(Beginning of Data supplied)

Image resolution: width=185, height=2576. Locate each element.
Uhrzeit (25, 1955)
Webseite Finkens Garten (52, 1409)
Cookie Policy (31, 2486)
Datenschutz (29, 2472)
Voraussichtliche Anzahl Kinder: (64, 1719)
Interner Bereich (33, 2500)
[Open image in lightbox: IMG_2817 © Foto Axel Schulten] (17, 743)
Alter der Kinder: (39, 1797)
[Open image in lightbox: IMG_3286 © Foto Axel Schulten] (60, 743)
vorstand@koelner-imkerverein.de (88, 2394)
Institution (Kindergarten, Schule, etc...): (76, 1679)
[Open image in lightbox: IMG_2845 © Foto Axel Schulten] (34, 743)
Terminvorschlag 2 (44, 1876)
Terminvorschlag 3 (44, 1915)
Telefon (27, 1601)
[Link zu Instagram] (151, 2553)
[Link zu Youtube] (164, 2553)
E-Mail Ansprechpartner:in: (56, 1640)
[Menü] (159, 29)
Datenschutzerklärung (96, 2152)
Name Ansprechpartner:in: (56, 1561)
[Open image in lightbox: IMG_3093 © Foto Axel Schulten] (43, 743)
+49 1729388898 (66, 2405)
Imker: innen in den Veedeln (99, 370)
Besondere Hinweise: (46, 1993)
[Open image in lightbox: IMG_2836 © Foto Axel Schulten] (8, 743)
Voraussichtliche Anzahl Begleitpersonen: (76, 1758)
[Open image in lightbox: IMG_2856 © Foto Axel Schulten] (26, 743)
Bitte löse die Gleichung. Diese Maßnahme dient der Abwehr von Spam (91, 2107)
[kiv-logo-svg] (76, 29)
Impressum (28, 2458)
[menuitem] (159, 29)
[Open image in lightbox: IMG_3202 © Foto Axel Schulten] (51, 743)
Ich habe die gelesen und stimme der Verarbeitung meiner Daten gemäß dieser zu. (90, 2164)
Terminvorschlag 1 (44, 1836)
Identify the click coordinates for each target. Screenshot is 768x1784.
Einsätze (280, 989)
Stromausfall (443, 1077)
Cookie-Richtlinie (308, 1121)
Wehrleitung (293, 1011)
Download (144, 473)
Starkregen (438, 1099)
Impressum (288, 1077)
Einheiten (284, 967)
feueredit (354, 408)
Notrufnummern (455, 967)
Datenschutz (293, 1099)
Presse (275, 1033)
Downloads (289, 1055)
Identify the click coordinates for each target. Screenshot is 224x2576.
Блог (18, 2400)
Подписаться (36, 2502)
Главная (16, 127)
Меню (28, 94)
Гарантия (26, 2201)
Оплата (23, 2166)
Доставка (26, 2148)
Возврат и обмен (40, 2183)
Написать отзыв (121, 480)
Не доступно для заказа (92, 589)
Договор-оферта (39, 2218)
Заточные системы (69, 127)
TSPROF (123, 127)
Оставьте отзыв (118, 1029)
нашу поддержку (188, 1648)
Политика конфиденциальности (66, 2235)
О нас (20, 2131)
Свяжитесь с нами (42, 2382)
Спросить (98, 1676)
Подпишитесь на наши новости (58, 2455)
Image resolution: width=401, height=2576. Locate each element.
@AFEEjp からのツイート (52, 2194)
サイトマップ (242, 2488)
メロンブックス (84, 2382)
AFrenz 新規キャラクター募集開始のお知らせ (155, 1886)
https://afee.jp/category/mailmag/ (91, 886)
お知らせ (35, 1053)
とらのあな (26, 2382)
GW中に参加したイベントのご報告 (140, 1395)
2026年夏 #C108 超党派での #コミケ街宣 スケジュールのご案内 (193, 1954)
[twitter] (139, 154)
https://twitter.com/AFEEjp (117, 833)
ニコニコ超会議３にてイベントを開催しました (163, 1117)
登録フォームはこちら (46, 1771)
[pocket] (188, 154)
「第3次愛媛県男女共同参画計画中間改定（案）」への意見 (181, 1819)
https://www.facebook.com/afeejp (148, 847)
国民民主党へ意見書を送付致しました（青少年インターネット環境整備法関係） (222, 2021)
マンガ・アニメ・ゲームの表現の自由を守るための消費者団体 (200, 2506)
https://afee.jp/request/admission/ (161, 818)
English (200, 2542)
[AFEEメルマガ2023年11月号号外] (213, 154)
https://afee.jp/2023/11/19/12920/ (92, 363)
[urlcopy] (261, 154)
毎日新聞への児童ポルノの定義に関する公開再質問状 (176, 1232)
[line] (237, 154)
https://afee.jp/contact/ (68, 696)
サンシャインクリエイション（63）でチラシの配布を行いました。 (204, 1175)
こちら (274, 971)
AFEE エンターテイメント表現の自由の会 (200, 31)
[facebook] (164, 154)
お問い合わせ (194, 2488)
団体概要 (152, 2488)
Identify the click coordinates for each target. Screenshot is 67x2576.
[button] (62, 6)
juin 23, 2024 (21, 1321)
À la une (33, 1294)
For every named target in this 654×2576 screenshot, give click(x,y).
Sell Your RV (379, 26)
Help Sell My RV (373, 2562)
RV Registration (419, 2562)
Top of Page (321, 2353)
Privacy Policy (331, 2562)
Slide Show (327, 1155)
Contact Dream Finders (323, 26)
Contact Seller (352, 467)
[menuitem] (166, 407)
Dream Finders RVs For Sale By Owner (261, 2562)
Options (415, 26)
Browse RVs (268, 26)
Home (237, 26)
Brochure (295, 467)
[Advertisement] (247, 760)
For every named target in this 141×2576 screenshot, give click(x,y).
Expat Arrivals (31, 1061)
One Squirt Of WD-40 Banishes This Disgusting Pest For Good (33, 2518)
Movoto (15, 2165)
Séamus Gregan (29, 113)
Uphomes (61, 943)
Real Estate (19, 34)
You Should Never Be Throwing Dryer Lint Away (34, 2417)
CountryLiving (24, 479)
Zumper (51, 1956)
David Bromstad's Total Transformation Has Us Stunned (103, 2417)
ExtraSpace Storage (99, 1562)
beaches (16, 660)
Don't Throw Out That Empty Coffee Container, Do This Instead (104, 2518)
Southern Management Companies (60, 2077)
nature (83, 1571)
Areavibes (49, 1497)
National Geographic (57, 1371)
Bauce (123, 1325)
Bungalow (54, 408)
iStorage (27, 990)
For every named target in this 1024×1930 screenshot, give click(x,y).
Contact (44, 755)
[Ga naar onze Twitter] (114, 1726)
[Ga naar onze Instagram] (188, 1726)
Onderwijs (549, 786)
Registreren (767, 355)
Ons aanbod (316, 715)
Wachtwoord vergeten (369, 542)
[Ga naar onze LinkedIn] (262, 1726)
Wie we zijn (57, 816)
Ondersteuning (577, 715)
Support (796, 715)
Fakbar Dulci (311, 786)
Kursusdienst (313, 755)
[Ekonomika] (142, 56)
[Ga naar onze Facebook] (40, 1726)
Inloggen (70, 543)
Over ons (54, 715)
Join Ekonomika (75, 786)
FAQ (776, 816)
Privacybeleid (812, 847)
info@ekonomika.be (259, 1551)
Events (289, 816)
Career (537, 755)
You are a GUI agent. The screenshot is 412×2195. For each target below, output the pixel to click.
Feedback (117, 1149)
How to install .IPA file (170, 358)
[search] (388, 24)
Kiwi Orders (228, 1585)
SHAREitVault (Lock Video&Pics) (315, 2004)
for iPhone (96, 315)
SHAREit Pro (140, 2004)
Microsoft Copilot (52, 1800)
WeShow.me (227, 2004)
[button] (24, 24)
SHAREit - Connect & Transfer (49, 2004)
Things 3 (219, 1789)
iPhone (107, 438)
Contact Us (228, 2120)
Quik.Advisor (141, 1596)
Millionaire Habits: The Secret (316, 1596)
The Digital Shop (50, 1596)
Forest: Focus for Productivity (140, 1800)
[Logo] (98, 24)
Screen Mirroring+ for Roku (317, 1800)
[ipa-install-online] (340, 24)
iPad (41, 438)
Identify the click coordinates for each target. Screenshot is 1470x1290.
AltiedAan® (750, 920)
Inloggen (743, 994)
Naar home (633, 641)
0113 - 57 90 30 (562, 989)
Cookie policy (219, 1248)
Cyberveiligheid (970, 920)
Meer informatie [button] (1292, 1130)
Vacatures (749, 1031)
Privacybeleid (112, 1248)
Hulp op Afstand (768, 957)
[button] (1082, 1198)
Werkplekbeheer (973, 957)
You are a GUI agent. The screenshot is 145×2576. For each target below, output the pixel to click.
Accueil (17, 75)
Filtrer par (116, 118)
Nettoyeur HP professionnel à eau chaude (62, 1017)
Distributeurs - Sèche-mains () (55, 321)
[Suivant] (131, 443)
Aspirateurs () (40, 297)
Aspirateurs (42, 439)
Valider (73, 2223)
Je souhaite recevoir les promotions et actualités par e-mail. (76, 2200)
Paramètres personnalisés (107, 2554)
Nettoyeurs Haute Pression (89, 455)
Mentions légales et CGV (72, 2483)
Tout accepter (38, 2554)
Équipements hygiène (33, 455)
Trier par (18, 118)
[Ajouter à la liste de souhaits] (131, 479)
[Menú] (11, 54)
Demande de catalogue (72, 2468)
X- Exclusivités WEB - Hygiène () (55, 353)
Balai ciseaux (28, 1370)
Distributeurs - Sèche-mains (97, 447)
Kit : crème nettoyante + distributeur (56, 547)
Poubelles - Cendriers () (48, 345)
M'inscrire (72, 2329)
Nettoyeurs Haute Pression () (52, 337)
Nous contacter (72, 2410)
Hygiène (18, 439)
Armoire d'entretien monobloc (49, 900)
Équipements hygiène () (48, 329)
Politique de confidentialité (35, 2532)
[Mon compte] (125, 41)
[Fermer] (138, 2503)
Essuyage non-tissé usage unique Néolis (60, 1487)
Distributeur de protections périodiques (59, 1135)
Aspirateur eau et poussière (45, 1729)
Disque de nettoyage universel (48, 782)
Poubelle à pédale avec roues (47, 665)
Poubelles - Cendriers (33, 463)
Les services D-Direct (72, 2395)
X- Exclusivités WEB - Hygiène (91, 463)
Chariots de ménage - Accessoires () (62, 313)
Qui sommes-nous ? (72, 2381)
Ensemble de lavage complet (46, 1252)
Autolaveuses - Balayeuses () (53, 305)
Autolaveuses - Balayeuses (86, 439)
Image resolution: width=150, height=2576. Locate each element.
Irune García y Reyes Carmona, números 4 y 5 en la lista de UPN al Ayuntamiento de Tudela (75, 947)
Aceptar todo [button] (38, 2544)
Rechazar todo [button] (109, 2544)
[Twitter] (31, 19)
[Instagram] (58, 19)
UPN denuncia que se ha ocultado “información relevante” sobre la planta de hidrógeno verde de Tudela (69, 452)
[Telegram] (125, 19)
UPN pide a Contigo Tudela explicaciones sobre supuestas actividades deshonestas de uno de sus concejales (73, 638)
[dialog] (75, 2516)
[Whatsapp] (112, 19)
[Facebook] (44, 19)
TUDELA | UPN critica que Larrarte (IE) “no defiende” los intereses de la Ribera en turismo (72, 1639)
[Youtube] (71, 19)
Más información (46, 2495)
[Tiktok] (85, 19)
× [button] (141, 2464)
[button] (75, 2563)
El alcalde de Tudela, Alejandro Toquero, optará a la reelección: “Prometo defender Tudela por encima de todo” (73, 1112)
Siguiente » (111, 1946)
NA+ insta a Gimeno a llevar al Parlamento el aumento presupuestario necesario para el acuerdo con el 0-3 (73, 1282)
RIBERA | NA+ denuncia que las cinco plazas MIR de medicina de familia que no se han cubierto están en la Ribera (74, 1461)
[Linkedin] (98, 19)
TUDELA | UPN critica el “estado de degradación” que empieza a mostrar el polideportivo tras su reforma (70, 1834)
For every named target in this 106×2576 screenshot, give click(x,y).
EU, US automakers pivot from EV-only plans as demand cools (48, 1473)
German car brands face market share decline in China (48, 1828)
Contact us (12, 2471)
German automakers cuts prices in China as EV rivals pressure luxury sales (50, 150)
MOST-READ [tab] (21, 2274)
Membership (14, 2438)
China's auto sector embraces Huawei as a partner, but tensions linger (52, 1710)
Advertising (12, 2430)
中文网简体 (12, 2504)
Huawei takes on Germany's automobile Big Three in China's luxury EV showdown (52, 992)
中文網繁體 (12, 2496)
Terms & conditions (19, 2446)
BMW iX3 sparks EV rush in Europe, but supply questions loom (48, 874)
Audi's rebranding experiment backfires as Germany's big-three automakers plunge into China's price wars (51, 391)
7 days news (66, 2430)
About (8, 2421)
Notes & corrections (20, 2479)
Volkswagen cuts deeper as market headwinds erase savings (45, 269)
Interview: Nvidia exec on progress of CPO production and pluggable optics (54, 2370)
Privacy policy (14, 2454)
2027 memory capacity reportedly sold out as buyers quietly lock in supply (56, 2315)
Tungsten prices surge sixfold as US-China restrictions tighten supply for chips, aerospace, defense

(End of Data supplied)

Your goal:
Note every line of the entries in which "denuncia" appears, and copy it down.

Exercise response:
UPN denuncia que se ha ocultado “información relevante” sobre la planta de hidrógeno verde de Tudela (69, 452)
RIBERA | NA+ denuncia que las cinco plazas MIR de medicina de familia que no se han cubierto están en la Ribera (74, 1461)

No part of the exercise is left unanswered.